What to work on: Reproduce exactly, with no other output, every line of the data below from the line containing "Task: Open the" to the end, inclusive.

Material for the task START

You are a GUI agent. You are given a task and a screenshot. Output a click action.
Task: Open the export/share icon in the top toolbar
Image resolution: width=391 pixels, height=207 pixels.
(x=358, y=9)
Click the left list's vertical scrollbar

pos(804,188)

Material for the task END

Answer to this exercise:
Task: Open the export/share icon in the top toolbar
Image resolution: width=391 pixels, height=207 pixels.
(x=358, y=9)
Click the left list's vertical scrollbar

pos(804,188)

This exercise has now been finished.